L’Assemblée nationale a voté, il y a quelques semaines, «l’objectif» d’une généralisation de l’identité numérique en 2027, sans obligation toutefois. Le groupe Renaissance, par la voix de son rapporteur Paul Midy, plaide pour une « plaque d’immatriculation numérique » en psalmodiant son antienne, notamment sur les réseaux sociaux : «Oui au pseudonymat, non à l’anonymat».
Officiellement, le Gouvernement, par crainte de l’inconstitutionnalité du projet, s’y est opposé, ce qui ne signifie pas pour autant qu’il se poserait en défenseur des libertés publiques. Le gouvernement avait manifesté son opposition à ce dispositif qui risquait de contrevenir aux règles européennes ou à la Constitution, et qui suscitait une vague de protestations des défenseurs des libertés publiques.
L’Assemblée a également adopté un amendement fixant à l’État «l’objectif en 2027 que 100% des Français puissent avoir accès à une identité numérique gratuite» sans, là non plus, d’obligation contraignante. Les partisans de ces projets y voient le moyen d’accéder plus facilement aux services publics» et de «sécuriser des démarches administratives», notamment grâce à l’application France Identité pour vérifier l’identité.
Pour le rapporteur Midy, après la carte d’identité électronique, l’identité numérique est une évolution « logique », « qui va dans le sens de l’Histoire ». Encore faudrait-il savoir à quelle Histoire il se réfère.
Si c’est celle de la Chine et de son « crédit social », on a du souci à se faire…
Il n’y a que les mauvais esprits genre Torchis pour voir dans ces évolutions un moyen bien commode de surveillance généralisée. Bien sûr, les partisans de ce système jurent, la main sur le cœur, qu’il ne s’agit «en aucun cas d’un moyen de surveiller la population». On est prié de les croire…Pour le moment,
Il y a encore des vigies qui s’inquiètent des risques et dérives possibles, comme le député socialiste Arthur Delaporte ou encore le député RN Aurélien Lopez-Liguori qui n’hésitent pas à parler de «dispositions liberticides». «Nous ne voulons pas d’immatriculation sur le front, nous ne sommes pas des bagnoles» a-t-il dit et nous sommes bien d’accord.

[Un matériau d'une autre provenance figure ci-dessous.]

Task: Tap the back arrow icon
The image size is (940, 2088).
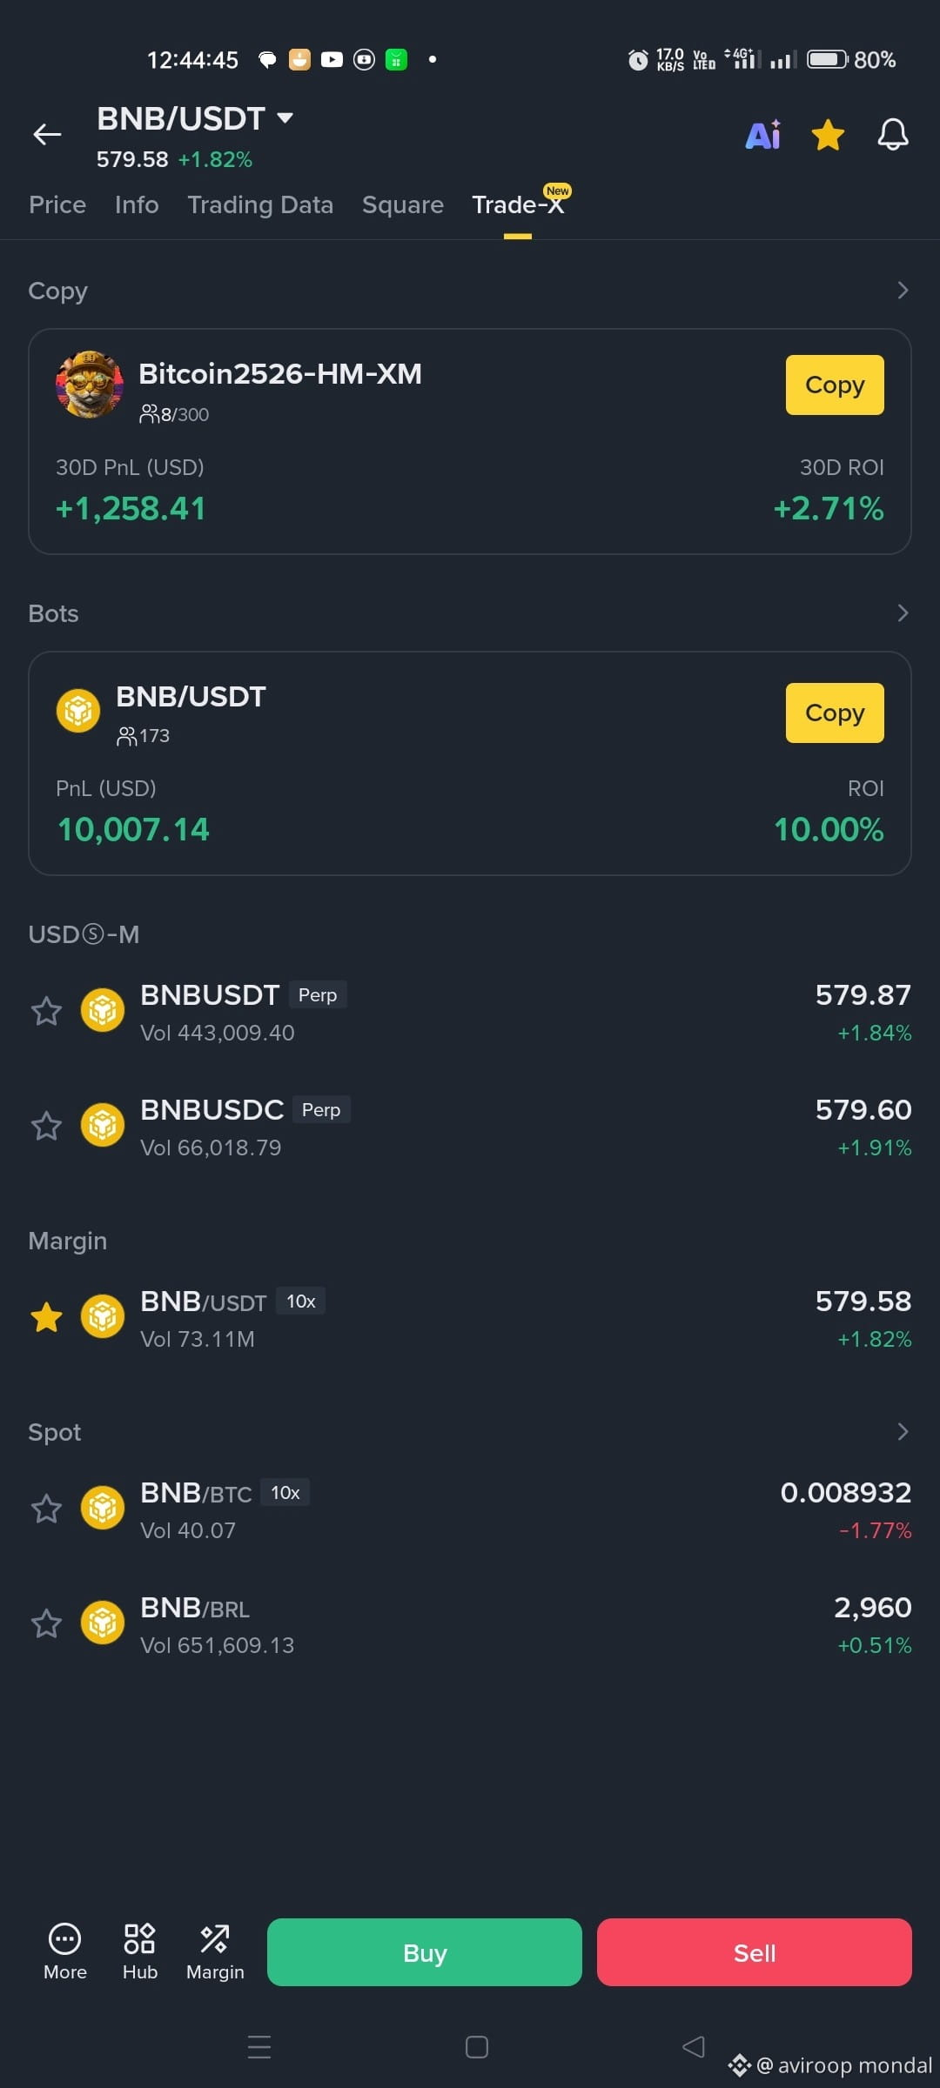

Pourquoi s’arrêter en si bon chemin? Le gouvernement français prépare une loi qui vise à sécuriser et réguler l’espace numérique (SREN) en obligeant les navigateurs web à bloquer des sites web directement au niveau du navigateur. Rien que ça! Autrement dit, il s’agit ni plus ni moins d’un instrument de censure aux mains du Pouvoir, qui déciderait ce qui est bon que le Peuple sache et ce qui ne l’est pas. Il suffit de connaître le pedigree, l’idéologie et l’absence de scrupules de certains de nos dirigeants actuels pour voir ce que cela donnerait si un tel projet venait à être réalisé, aujourd’hui et dans le futur!
L’Europe n’est pas en reste puisqu’à l’aéroport de Francfort, le visage peut désormais remplacer la carte d’embarquement et la pièce d’identité; la reconnaissance faciale pour l’ensemble des passagers est désormais généralisée.
1984, roman d’Orwell auquel on se réfère souvent jusqu’à saturation, n’apparaîtra bientôt plus que comme une gentille bluette face à ce que la société s’apprête à devenir. L’espace « citoyen » sera composé d’une masse populaire uniforme, tiède, insipide, amorphe, stérile, obéissante et soumise, dont les individus ne se reconnaîtront que par leur matricule numérique et ne se distingueront que par la marque qu’ils porteront sur le front, indiquant le solde de leur crédit citoyen.
En 2084, l’Humanité décérébrée aura sans doute achevé sa quête d’inhumanité, aura atteint le point
« Mousseline », cette purée « en même temps » mi-solide et mi-liquide, que le progressisme dévoyé appelle « le transhumanisme », qui fera de nous des succédanés d’homo sapiens, de simples pions, sans racines, sans mémoire, sans perspectives puisqu’incapables de les imaginer, sans amour.
O.T.
(2084, petit emprunt à Boualem Sansal, auteur du roman éponyme dont je vous recommande la lecture, Gallimard)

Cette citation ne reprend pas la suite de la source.